Here's how often, and why, London police use their light armoured vehicle
CBC
London police are increasingly using their light armoured vehicle (LAV) while they search homes and apartments for guns and drugs, new numbers obtained by CBC News show.
In 2020, the service used the bulletproof vehicle six times. Three years later, that number jumped to 25 trips, and is on pace to surpass that in 2024, the data shows.
"LAVs allow us to be up close and contain a residence when we believe there's an armed and barricaded person inside and that it's likely a firearm is involved," deputy police chief Trish McIntyre said. "We have seen a notable increase in gun crime, we see an increase in gun seizures, we see basically general volatility in the city going up.
But if London's police chief wants to increase safety and trust in the police, he'd be better off putting the $500,000 earmarked for the LAV into youth programs and other prevention projects, said Tarah Hodginson, a criminologist at Wilfrid Laurier University who specializes in crime prevention,community safety and police oversight.
"From a general perspective, any of these vehicles outside of a military setting is just militarizing the police. It also creates this image that police are at war with their own community, and that's a really terrible way of setting up your police service," Hodgkinson said.

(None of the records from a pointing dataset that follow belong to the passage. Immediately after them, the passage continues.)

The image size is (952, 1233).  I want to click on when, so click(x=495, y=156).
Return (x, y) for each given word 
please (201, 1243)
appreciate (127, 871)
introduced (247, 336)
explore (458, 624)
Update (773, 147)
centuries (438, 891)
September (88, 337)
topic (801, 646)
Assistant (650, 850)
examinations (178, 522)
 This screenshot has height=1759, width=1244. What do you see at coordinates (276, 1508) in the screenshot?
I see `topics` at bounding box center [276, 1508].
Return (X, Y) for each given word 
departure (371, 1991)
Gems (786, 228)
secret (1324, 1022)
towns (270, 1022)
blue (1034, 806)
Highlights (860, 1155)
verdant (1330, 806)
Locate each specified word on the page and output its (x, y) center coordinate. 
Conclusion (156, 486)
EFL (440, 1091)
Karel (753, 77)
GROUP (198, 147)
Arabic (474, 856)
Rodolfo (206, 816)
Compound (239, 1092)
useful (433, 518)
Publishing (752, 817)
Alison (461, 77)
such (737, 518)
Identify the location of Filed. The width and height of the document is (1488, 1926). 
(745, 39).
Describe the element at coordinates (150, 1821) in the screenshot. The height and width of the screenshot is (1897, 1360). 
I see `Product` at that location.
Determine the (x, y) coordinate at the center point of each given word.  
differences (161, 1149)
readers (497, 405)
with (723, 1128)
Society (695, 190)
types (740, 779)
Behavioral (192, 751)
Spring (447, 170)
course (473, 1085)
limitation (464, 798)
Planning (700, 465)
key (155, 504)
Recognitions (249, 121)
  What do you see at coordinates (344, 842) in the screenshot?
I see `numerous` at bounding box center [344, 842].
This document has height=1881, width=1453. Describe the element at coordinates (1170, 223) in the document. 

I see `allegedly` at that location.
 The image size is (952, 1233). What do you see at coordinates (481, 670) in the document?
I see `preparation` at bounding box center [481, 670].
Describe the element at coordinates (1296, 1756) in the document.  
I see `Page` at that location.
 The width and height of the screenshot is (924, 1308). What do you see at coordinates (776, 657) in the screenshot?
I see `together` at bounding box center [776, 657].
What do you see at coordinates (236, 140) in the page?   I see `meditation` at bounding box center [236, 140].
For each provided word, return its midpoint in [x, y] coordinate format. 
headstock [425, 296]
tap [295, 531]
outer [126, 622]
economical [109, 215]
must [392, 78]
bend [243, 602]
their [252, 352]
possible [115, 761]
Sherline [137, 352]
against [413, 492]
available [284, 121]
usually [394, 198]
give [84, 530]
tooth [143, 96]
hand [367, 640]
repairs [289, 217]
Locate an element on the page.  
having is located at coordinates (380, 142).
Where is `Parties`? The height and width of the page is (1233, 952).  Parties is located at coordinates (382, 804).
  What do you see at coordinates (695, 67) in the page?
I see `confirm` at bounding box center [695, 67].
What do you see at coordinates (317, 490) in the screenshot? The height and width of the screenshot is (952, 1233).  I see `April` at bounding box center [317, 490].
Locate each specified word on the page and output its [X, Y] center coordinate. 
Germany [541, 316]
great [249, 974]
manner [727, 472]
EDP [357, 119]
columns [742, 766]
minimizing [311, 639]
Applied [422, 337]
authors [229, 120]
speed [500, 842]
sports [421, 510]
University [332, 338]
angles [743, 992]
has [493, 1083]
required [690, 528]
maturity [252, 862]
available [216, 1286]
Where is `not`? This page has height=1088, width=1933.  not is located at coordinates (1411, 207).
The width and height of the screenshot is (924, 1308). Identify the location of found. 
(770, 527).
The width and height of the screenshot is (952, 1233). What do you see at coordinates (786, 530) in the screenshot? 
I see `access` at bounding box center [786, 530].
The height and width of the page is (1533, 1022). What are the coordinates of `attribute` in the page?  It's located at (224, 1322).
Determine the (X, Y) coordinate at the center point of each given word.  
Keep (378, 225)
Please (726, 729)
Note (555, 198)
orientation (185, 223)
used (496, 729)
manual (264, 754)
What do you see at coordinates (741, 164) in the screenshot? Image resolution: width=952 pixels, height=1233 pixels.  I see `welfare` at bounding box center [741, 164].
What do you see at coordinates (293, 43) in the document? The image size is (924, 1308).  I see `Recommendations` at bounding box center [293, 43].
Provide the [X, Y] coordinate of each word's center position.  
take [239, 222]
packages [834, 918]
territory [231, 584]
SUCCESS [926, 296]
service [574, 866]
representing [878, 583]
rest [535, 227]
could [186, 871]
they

"If they're really meant to be of the community and policing the community, then this is not going to do it."
The service currently has one light armoured vehicle and 30 officers trained to drive it. Another will be purchased in 2026 after the $492,000 price tag was approved in the city's four-year budget. The vehicles have a life span of more than 15 years, police say.
London first used a light armoured vehicle in 2000, borrowed from the Ontario Provincial Police, during an 11-hour standoff in Pond Mills that included dozens of rounds of gunfire after a man broke into his father's gun cabinet.
CBC News last requested LAV data from the London police service in 2018. Back then, the service had two LAVs, both 20 years old when they were donated in 2005 and 2011, by General Dynamics Land Systems.
In the 12 years covered in the first freedom of information request, 2006 to 2018, the vehicles had been used for investigations 39 times. In the six years and three months covered under the more recent request, the LAV has been used 82 times.
"Our goal with any type of emergency response is isolate, contain, evacuate. In simple terms, the vehicle, because of the protection it offers, allows us to be right up tight, right up close to contain any type of threat," McIntyre said.
But it could also be that officers are using the LAV more often simply because they have it at their disposal, Hodgkinson said. "Has there been an increase in gun violence in the last couple of years across Ontario? Yes. But are armoured vehicles really our best defence against gun violence? You could take that $500,000 and invest it in youth prevention programs, and you would see a dollar-for-seven savings in terms of cops, courts, corrections, et cetera."